Owing to the financial crisis, an apex level Financial Stability and Development Council will be set up with a view to strengthen and institutionalise the mechanism for maintaining financial stability. Alongside this, FDI flows will be liberalised more. It is interesting how new challenges/problems are brought about. Regulation is removed in a particular sector and regulation is increased in some sector. Overall, it seems to appear that ‘less regulation’ is considered efficient- right prices, no wastage of output and so on. Thanks to Neoclassical Economics.

Several projects are being set up to meet our energy demands and also to conserve our environment. Strengthening transparency and public accountability seems to be given adequate importance (in paper at least). In this context, an Independent Evaluation Office (IEO) chaired by the Deputy Chairman, Planning Commission to be set up to evaluate the impact of flagship programmes. More and more committees and commissions coming up!

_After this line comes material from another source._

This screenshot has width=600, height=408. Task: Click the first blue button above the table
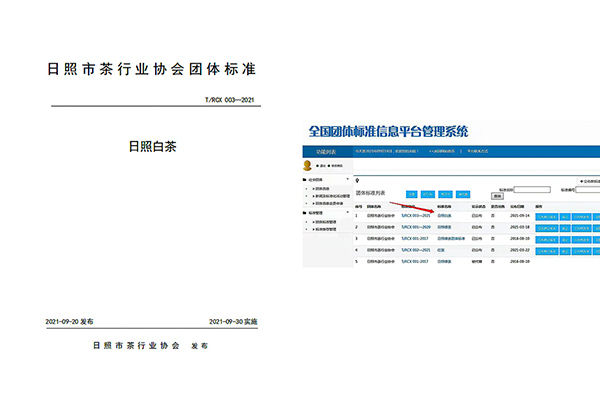click(x=411, y=193)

On the whole, I think it is a more government’s budget than people’s or the corporates! However, their highlighting of the unorganised sector and the crucial role of institutions need to be congratulated.

What are the Contents of India's Economic Growth’

The above question was discussed by Bhabatosh Datta in 1977 in his book The Contents of Economic Growth and Other Essays. This blog post briefly revisits Datta’s article to see whether the current growth of India is on the right track. A few details about Datta is in order. For most of his life, he taught at Presidency College, Calcutta. He is an economist who has written on diverse aspects of the Indian economy – industrialisation, planning, regional rural banks, economic growth, monetary reforms, commercial banks, financial system and on Indian economic thought. And for this reason, his work is of utmost relevance to us- who want to understand the Indian economy.

On 29th December 2009, the Deputy Governor of RBI spoke about the ‘Current Macroeconomic Developments in India’. I reproduce some of her observations below:

India had a strong recovery in the second quarter of 2009-10 at 7.9 per cent. “The sequential recovery over the first quarter of 2009-10 was driven by notable turnaround in industrial output (9.0 per cent), and services sector (9.0 per cent), while agriculture sector also came to record a positive growth (0.9 per cent), despite drought like conditions and floods in some parts of the country.”

Which India had a strong recovery, when more than 60% of Indian population work in the agricultural sector’ As Datta writes, for India, economic growth takes place when there is “growth in employment and growth in incomes of large numbers.”

“On the whole, agricultural production during 2009-10 hinges critically on the performance of the North East monsoon and rabi production.”

“The recovery in industrial growth has been broad-based with acceleration in growth of all the three sectors, viz., mining, electricity and manufacturing .”

The consumer durables sector shows an impressive growth with 22.2 per cent in the second quarter of 2009-10.

Consumer durable showing strong growth, a recovery of industrial growth alongside a critical agricultural sector seems to suggest that Indian policy makers and economists seem pre-occupied with non-problems. As Datta lucidly points out: “it is possible that over a particular year there has been only a very small increase in agricultural and essential industrial production, while there has been a substantial rise in the output of luxury goods, high-income varieties of consumer goods and outdated capital goods.”

It is easy to forget that 8% or 9% rate of growth does not have a unique meaning. For, it might express many alternative states of affairs. I often wonder, what our objective should be as an economist in India! As I had argued elsewhere, it is time that we looked at the structure or the contents of economic growth carefully.